Le jargon pédantesque employé par Sganarelle est un moyen efficace pour élaborer une critique acerbe des théories et des pratiques médicales en vigueur. Si le cas particulier de Sganarelle relève davantage d’une bêtise du premier degré en raison de son inculture scientifique, le cas plus général des médecins est la parfaite illustration d’une bêtise du second degré. Molière fustige ici le mythe du médecin thaumaturge capable d’accomplir des miracles. En réalité, le praticien ne fait que reprendre les dires des Anciens, sans les contrôler par l’expérience. L’honneur est sauf tant que la théorie est respectée.

Le recours systématique aux sentences latines est aussi une des caractéristiques de l’art médical de l’époque. Que personne n’y comprenne rien importe peu, l’essentiel pour le médecin, c’est de se comprendre lui-même. Une telle attitude est le symptôme aigu d’une autosuffisance identitaire qui refuse de s’ouvrir à autrui, de dialoguer et d’argumenter. Dès lors, Molière s’inscrit dans la longue tradition littéraire de la satire des médecins. On les moque, on rit d’eux pour dénoncer leur inefficacité ainsi que leur vanité et leur insupportable superbe. Le « sale con » évoqué par Sutton est ici esquissé en filigrane.

« Vouloir conclure »

Difficile de trouver le mot de la fin sur un tel sujet. En effet, Flaubert rappelle dans sa « Correspondance » que : « la bêtise consiste à vouloir conclure ». C’est la volonté qui est importante ici. En effet, toute conclusion n’est pas bête. C’est la volonté de conclure, c’est-à-dire d’avoir le dernier mot, le mot de la fin qui relève d’une bêtise profonde. Risquons-nous malgré tout à quelques mots de conclusion. En mettant en scène un bûcheron grossier devenu médecin, Molière nous invite plus que jamais à débusquer les imposteurs et autres charlatans qui peuplent nos existences.

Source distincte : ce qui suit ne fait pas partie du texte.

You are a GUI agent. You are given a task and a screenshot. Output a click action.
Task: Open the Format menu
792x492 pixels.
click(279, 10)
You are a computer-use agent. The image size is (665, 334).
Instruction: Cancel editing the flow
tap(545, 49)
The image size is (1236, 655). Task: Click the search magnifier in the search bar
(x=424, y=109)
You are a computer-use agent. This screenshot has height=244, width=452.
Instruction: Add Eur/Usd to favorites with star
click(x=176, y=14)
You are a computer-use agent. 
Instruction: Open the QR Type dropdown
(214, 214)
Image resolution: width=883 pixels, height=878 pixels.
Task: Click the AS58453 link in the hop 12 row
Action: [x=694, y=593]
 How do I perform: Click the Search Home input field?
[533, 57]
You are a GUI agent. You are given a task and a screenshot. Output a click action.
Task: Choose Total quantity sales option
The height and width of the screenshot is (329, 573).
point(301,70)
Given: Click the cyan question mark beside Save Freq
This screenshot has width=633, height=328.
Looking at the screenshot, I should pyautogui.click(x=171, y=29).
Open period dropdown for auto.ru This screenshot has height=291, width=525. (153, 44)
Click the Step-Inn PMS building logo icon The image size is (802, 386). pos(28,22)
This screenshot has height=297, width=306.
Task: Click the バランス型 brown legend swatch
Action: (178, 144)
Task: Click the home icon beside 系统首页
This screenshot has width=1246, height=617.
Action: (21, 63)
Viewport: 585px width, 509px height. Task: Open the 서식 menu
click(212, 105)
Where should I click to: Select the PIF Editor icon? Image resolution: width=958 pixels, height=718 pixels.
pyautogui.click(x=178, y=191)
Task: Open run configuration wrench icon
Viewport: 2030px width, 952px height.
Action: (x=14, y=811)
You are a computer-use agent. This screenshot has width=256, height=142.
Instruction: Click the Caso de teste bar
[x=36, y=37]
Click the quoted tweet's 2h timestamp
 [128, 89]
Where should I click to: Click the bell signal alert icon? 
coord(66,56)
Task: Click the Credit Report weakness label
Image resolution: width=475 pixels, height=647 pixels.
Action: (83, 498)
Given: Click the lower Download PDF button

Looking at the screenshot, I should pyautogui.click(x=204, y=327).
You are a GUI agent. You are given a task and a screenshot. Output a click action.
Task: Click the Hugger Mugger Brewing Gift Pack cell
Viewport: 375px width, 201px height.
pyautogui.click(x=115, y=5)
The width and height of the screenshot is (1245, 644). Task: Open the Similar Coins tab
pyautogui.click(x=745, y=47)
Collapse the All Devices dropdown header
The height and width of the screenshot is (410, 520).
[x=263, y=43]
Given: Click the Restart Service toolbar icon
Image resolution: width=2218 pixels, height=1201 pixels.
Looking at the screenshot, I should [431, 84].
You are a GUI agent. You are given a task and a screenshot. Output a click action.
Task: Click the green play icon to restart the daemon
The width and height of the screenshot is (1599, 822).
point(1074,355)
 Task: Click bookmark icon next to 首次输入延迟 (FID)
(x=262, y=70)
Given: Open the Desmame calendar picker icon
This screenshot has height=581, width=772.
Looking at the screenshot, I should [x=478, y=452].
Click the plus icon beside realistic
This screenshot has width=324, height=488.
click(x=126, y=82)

Pour le philosophe Alain Roger, nul doute que la bêtise absolue résulte d’un ego surdimensionné et d’une confiance en soi inébranlable. Autosuffisance, pédanterie et sentiment insulaire, tels sont les signes de celui qui se prend pour l’unique but de ses actions. En somme, qu’il s’agisse des médecins ou des managers, tous feraient mieux d’admettre qu’ils ne sont pas omniscients, ils en seraient bien plus respectables.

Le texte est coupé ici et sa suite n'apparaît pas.